A data lake is a storage repository that holds large amounts of raw data in native format until it is needed. Data lakes address the shortcomings of data warehouses in two ways. First, the data can be stored in structured, semi-structured, or unstructured format. Second, the data schema is decided upon reading, rather than loading or writing data and it can be changed for more agility.
03 | What is a Data Lake House?
A data lake house is a data solution concept that combines the best elements of the data warehouse with those of the data lake. Data lake-houses implement data warehouses’ data structures and management features of data lakes, which are typically more cost-effective for data storage. A Data lakehouse has proven to be quite useful to data scientists as they enable machine learning and business intelligence.
04 | What is a data catalog?
Gartner definition: A data catalog maintains an inventory of data assets through the discovery, description, and organization of datasets. The catalog provides context to enable data analysts, data scientists, data stewards, and other data consumers to find and understand a relevant dataset for the purpose of extracting business value.
05 | What is a Data dictionary?
A Data Dictionary is a collection of names, definitions, and attributes about data elements that are used or captured in a database, information system, or part of a research project. It describes the meanings and purposes of data elements within the context of a project and provides guidance on interpretation, accepted meanings, and representation.
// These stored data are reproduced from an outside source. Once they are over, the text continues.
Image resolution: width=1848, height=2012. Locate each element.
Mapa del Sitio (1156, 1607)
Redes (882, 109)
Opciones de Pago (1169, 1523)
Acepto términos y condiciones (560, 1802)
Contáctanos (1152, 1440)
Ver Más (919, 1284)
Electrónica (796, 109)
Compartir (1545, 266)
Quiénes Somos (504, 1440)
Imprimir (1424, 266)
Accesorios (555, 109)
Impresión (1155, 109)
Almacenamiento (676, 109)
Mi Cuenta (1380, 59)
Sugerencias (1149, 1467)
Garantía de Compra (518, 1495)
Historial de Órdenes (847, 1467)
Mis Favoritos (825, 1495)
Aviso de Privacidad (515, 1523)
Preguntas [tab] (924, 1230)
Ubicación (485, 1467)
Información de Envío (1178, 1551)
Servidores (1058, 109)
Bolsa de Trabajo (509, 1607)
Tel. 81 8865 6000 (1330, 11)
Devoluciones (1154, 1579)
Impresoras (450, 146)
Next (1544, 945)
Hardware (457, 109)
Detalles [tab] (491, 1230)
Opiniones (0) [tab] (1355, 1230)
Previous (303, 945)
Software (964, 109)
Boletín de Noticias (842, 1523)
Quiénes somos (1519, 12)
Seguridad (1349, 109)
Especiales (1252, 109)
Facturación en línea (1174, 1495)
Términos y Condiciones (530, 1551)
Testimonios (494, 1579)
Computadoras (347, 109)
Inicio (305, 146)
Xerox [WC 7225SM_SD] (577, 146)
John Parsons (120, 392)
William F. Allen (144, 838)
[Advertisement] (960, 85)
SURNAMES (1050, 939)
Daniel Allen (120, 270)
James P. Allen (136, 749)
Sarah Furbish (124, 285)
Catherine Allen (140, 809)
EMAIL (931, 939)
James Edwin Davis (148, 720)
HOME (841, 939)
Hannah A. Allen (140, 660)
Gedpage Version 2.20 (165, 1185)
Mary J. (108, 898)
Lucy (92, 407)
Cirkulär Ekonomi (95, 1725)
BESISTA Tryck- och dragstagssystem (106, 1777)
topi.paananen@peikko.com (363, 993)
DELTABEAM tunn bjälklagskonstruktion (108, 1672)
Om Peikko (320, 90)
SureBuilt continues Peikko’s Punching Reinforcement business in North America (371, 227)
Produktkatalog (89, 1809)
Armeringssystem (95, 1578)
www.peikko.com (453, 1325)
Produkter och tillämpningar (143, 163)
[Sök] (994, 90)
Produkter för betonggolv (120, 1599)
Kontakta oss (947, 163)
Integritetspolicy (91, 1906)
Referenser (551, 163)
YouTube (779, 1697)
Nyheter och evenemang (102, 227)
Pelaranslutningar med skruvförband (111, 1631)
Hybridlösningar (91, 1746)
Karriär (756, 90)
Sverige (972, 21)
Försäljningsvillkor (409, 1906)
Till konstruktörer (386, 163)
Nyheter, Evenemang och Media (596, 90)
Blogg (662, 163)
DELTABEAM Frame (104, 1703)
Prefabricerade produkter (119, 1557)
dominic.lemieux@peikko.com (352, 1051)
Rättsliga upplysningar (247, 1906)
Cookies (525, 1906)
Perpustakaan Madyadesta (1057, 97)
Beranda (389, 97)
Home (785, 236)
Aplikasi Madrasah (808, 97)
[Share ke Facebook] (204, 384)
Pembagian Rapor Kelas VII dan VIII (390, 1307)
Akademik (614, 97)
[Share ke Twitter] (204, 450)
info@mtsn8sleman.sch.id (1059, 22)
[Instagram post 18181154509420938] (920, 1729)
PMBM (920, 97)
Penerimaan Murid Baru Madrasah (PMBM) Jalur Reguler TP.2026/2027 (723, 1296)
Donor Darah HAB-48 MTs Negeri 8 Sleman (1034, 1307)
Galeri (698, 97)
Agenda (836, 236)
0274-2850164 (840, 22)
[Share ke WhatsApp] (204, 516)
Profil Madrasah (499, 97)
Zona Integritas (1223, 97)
A Data Dictionary also provides metadata about data elements.
06 | What is metadata management?
Metadata Management is an organization-wide agreement on how to describe information assets.
With a radical shift in the amounts of data metadata management is critical to help derive the right data as quickly as possible, to increase the ROI on data.
07 | What is data lineage?
Data lineage traces the transformations that a dataset has gone through since the time of origination. It describes a certain dataset’s origin, movement, characteristics, and quality.
Data lineage gives visibility while greatly simplifying the ability to trace errors back to the root cause in a data analytics process.
08 | What is ETL?
ETL is a 3 step process of extracting data from one or more sources, transforming it into a structure that is geared for its business use, and loaded or stored into a data storage system like a data warehouse, for further use.
09 | What is ELT?
ELT is a modern alternative to ETL for massive amounts of data, where data is extracted from multiple sources, loaded once into a central data repository like a data lake, and transformed as needed by BI tools, allowing for timely access, scalability and flexibility.
10 | What is data governance?
Data governance is a set of principles and practices that ensure high quality through the complete lifecycle of your data. According to the Data Governance Institute (DGI), it is a practical and actionable framework to help a variety of data stakeholders across any organization identify and meet their information needs.